(Brief) In the text below about the teacher fired from Fraser Academy, give again the part starting with "The triggering event" and going on through "and the law.", and swap "stop sign" for "red light".

(Given passage)

>>

This is a story that will chill you to the marrow, at least if you have any respect for due process, freedom of speech, and a loathing for the Regressive Left.
You can find two successive versions of the tale in the Vancouver Sun and the National Post, so it seems kosher to me. It’s about the hounding and then firing of an anonymous 44-year-old male teacher (we’ll call him “AT”) for making an innocuous comment in a class at a very ritzy and expensive private school in Vancouver, Fraser Academy. The school, which teaches students from grades 1-12 (tuition: $30,000 per year), specializes in students with “language-based learning disabilities”, but also seems thoroughly imbued with Regressive Leftism. As the Sun reports (my emphasis):
Before classes even started last fall, teachers underwent serious “gender training” given by QMUNITY, an organization for LGBTQQ2S (lesbian, gay, bisexual, trans, queer, questioning and two-spirit) people. Teachers were told in no uncertain terms, for instance, that “no one is 100-per-cent male or female” and that everyone is somewhere on the “gender spectrum.”
Unsurprisingly, students at the school, where $30,000-a-year tuition buys small classes, regularly say “I’m so triggered” and are allowed to walk out of class.
The triggering event at issue occurred on November 24, and seems tame enough, but it mushroomed into a huge fracas that led to AT’s firing. AT describes what he said to a 12th-grade class unit on criminal law, vice, ethics, and morality (my emphasis):
“I was working my way through examples of how some people’s sense of personal ethics was more liberal than the letter of the law,” he said in an email.
For example, he told them, many people might roll through a stop sign on a deserted country road, deeming it morally acceptable, even if unlawful.
In other words, he said, in a pluralistic democracy, there’s often “a difference between people’s private morality and the law.
“I find abortion to be wrong,” he said, as another illustration of this gap, “but the law is often different from our personal opinions.”
That was it, the teacher said. “It was just a quick exemplar, nothing more. And we moved on.”

<<

(Data to examine)

>>

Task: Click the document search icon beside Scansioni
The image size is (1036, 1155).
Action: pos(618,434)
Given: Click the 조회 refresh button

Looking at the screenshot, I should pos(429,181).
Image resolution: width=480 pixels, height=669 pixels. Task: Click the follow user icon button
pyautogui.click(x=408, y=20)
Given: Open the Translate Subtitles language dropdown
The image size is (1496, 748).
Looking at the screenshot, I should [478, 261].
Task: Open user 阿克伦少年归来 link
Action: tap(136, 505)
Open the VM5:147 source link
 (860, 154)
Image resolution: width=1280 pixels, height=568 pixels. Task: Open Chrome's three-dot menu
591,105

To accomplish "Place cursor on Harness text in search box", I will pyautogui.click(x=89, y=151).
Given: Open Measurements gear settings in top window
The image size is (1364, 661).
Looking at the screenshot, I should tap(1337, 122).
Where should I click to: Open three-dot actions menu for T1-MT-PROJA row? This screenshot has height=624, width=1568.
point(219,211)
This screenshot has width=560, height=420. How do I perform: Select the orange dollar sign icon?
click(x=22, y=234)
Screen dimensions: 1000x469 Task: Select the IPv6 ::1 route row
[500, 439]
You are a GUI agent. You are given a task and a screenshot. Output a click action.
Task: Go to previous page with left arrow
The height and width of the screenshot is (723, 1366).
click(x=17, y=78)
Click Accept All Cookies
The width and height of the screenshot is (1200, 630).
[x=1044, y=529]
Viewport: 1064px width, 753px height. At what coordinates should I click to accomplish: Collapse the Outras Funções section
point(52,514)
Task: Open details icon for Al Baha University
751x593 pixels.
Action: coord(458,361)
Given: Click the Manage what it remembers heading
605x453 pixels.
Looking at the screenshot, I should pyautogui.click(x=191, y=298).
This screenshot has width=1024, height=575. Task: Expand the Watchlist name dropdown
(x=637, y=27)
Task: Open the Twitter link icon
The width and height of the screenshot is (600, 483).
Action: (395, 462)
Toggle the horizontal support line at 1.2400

<<

(Solution to this exercise)
The triggering event at issue occurred on November 24, and seems tame enough, but it mushroomed into a huge fracas that led to AT’s firing. AT describes what he said to a 12th-grade class unit on criminal law, vice, ethics, and morality (my emphasis):
“I was working my way through examples of how some people’s sense of personal ethics was more liberal than the letter of the law,” he said in an email.
For example, he told them, many people might roll through a red light on a deserted country road, deeming it morally acceptable, even if unlawful.
In other words, he said, in a pluralistic democracy, there’s often “a difference between people’s private morality and the law.